Международное вмешательство вообще мало кому помогало. Фреда Атли (1898–1978) – английская коммунистка, экономист, работавшая в Академии наук в группе профессора Варги, была замужем за сотрудником Союзпромэкспорта Аркадием Бердичевским, с которым познакомилась в Лондоне. В 1936 году, после ареста мужа и после бесконечных стояний в очередях на Лубянке, она улетела в Англию, где должна была выйти ее очередная книга по экономике. Организованная ею там кампания – Шоу, Рассел и Веббы подписывали письма советскому руководству в защиту ее мужа – ничего не дала, в марте 1938 года он был расстрелян.
Юный американец
В 1935 году 19-летний американец Том Сговио приехал в Москву к отцу-коммунисту, за несколько лет до того эмигрировавшему в СССР. Вместе с матерью и сестрой в Нью-Йорке они получили советские паспорта и сели на пароход «Бремен», переправивший их через океан. Том начал удивляться увиденному уже на границе, таможенники прослушали все привезенные им пластинки и спросили, нет ли среди них Рахманинова и Шаляпина, запрещенных в СССР. Вскоре советская действительность открылась ему во всей красе.

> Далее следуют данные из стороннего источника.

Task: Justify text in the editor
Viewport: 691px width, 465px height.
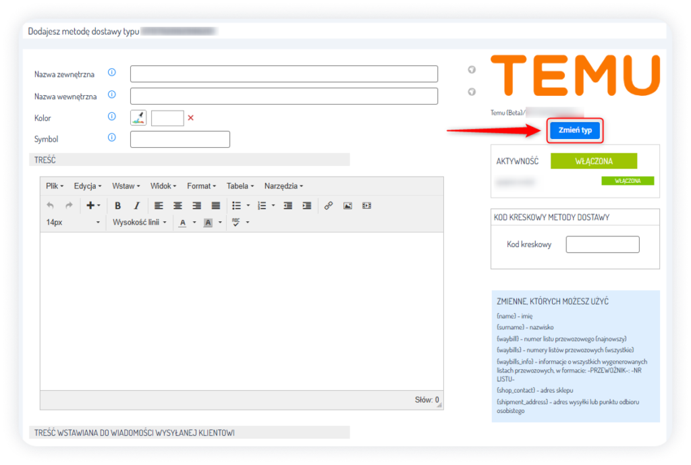Action: [x=216, y=206]
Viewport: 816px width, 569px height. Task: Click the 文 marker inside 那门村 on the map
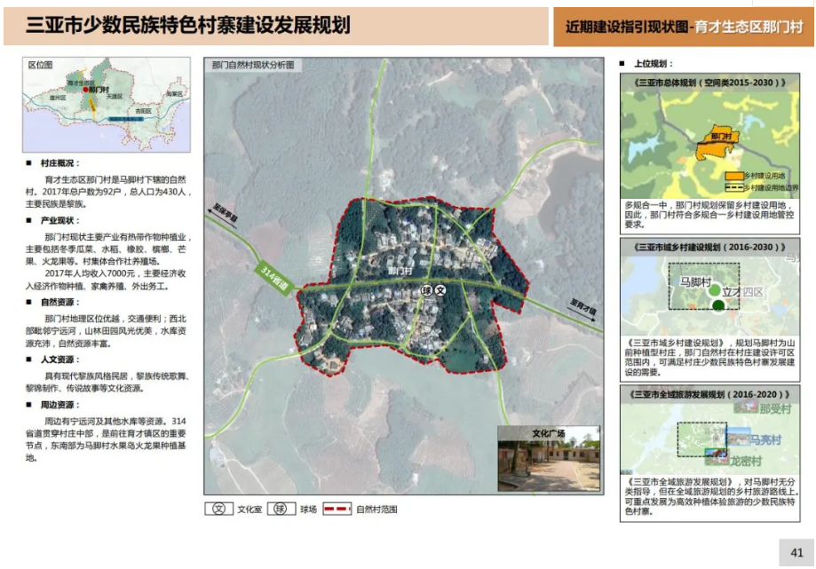(440, 290)
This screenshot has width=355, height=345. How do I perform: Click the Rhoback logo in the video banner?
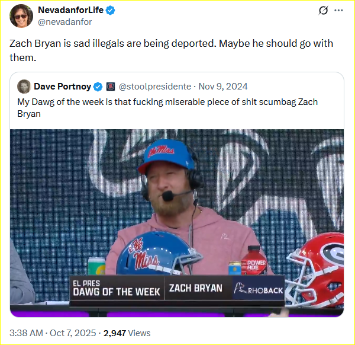point(258,289)
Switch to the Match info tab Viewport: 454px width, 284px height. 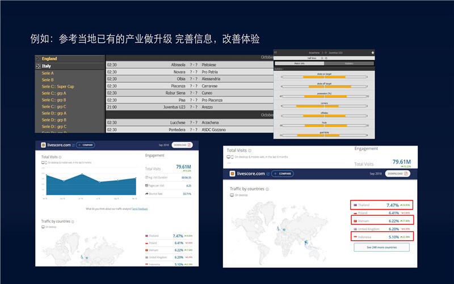point(300,63)
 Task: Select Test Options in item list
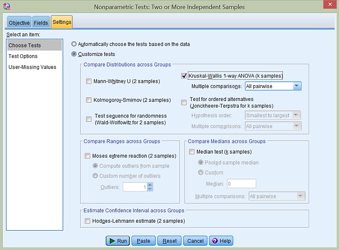tap(23, 56)
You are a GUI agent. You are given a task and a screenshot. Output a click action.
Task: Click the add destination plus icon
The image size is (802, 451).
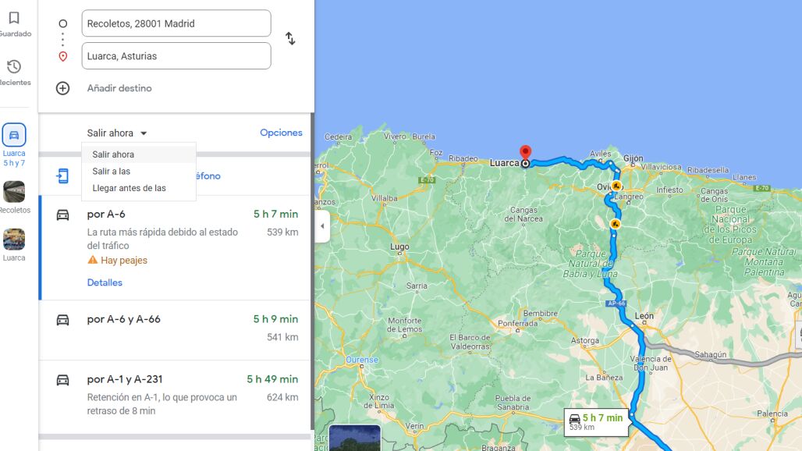pos(63,88)
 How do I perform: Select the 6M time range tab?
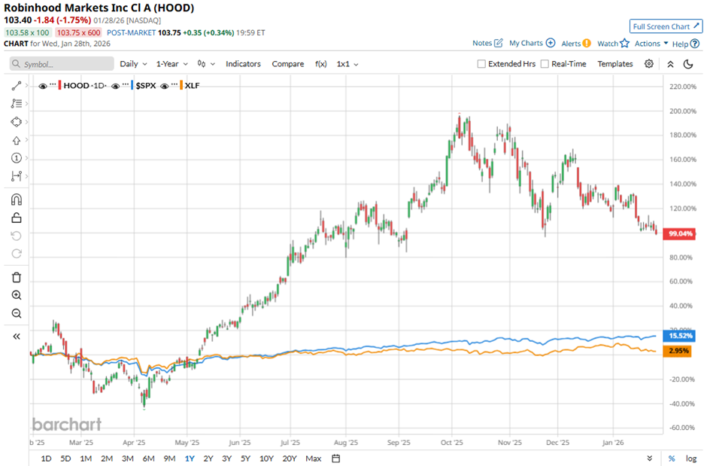click(148, 458)
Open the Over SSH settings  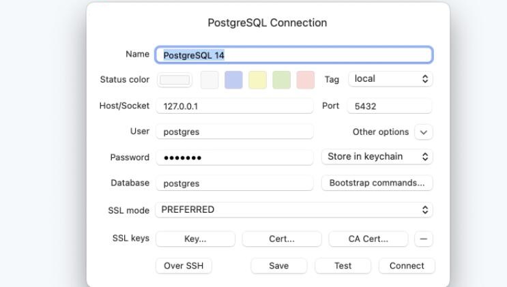(x=184, y=266)
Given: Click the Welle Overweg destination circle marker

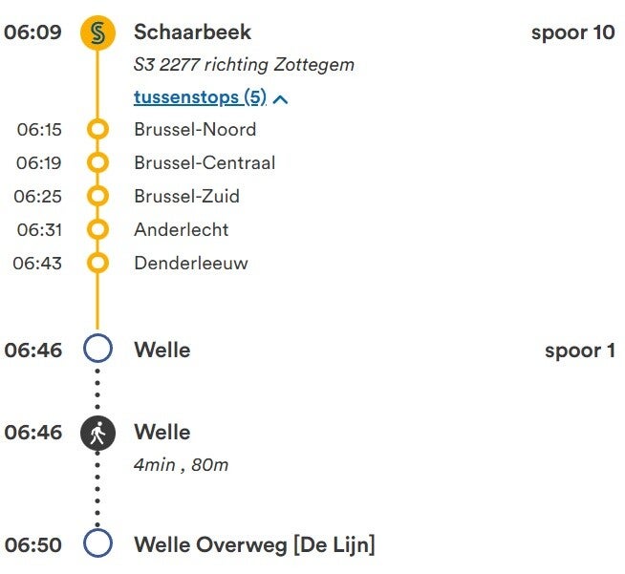Looking at the screenshot, I should tap(97, 544).
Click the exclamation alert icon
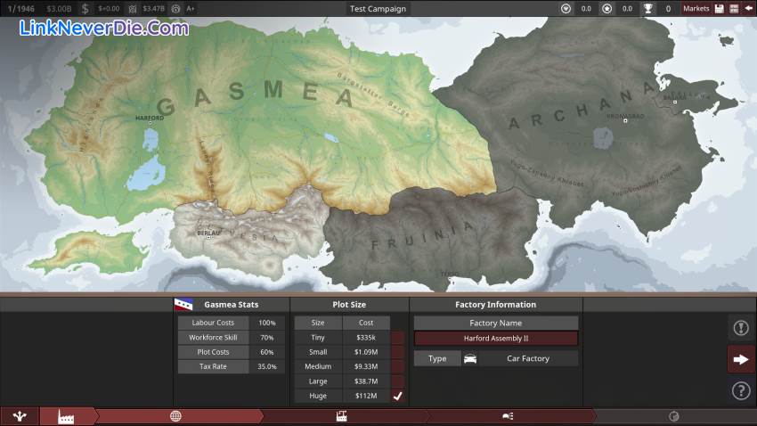This screenshot has height=426, width=757. (x=741, y=328)
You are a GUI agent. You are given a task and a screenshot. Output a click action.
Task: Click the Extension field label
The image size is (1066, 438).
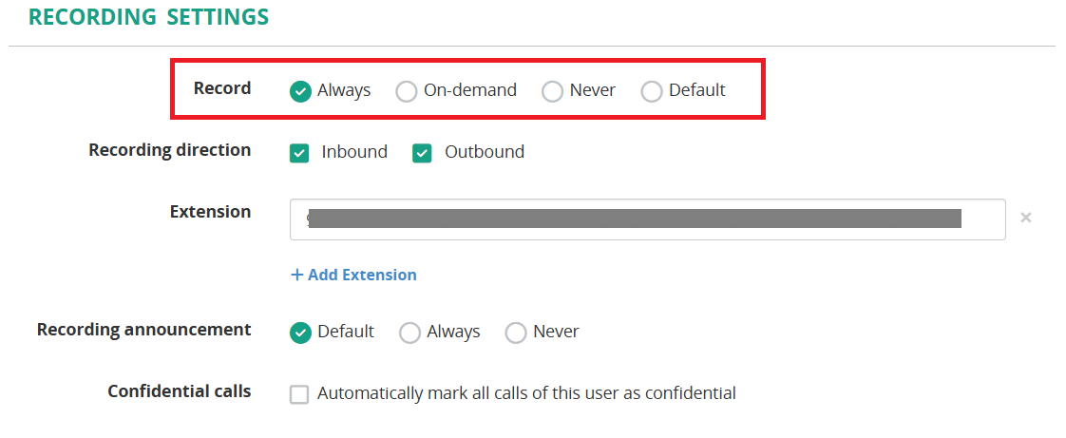[211, 212]
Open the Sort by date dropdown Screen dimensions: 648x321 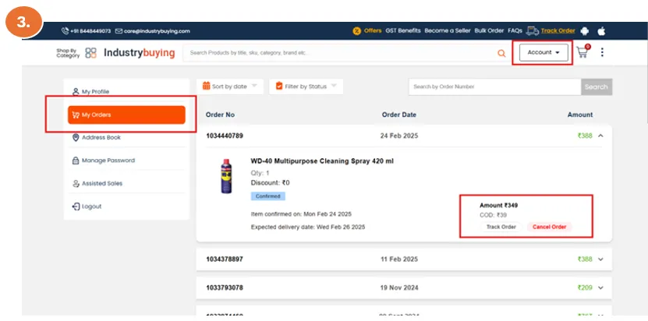pyautogui.click(x=232, y=86)
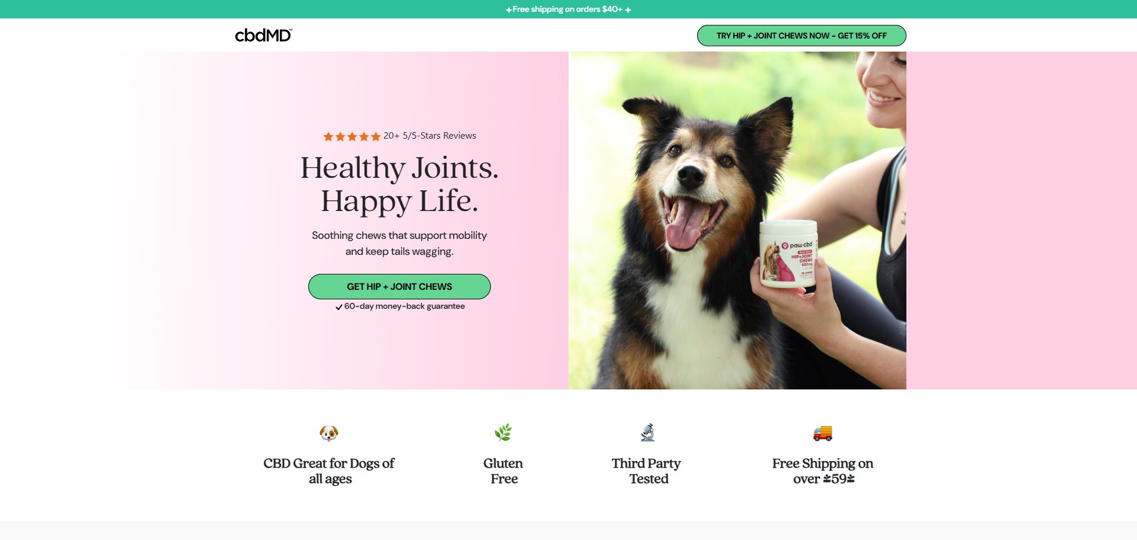1137x540 pixels.
Task: Click the Get Hip + Joint Chews button
Action: [400, 286]
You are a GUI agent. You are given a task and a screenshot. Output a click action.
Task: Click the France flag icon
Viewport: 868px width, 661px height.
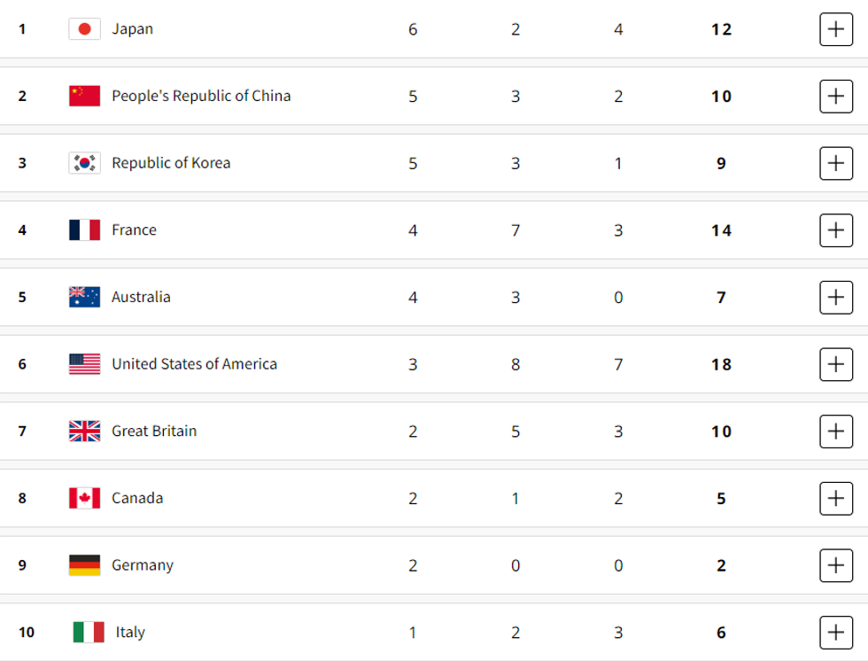(x=85, y=230)
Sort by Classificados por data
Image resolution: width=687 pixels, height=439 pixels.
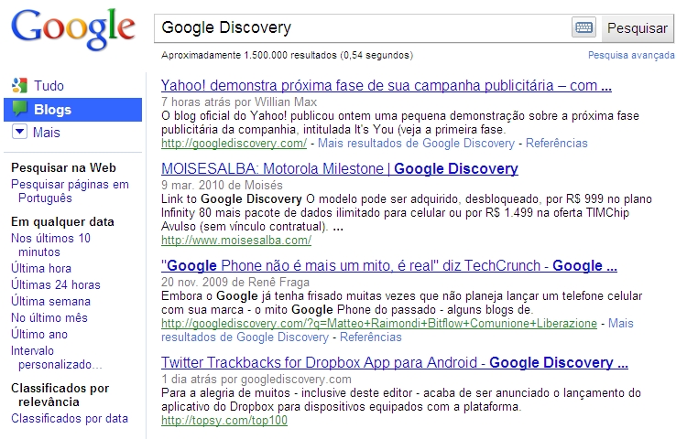[x=70, y=418]
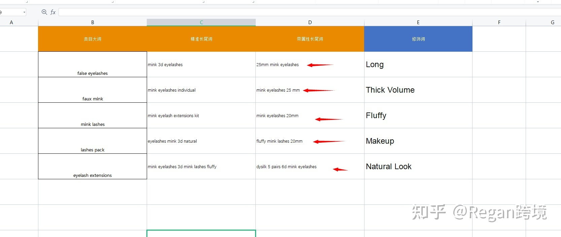
Task: Click red arrow next to 'dysilk 5 pairs' text
Action: 340,170
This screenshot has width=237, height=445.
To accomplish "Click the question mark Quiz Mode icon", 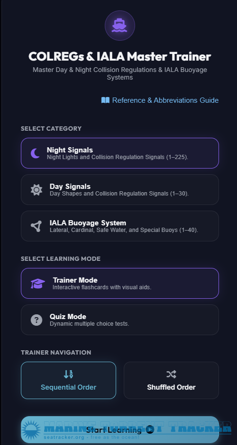I will (x=36, y=320).
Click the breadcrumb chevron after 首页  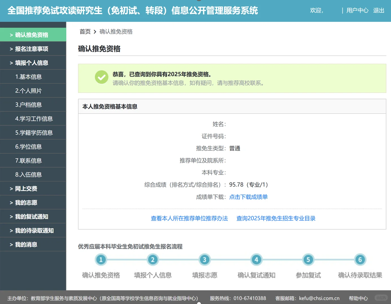(x=95, y=32)
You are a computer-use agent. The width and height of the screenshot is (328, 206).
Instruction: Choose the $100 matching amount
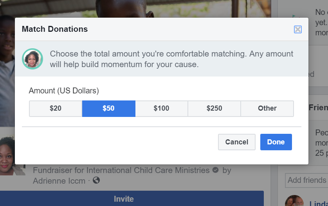(x=161, y=108)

Родители часто ссорились, мать не могла смириться с особенностями советского быта, отец не раз просил прощения, что «привез их в этот ужас». Как вспоминал Сговио, по его наблюдениям, пары, которые жили много лет счастливо у себя на родине, вскоре после приезда в СССР часто расставались. Он даже предположил, что семьи иностранных специалистов разрушались специально – для того, чтобы те отказывались от своего гражданства и становились советскими гражданами. В качестве примера он в своей книге приводит случай инженера из Буффало, который, будучи дедушкой, женился на молодой русской секретарше.
Том хотел продолжить в СССР свое художественное образование, но его никуда не приняли. Тем не менее он работал художником в журнально-газетном объединении и даже оформил обложку для английского издания книги Бруно Ясенского «Человек меняет кожу».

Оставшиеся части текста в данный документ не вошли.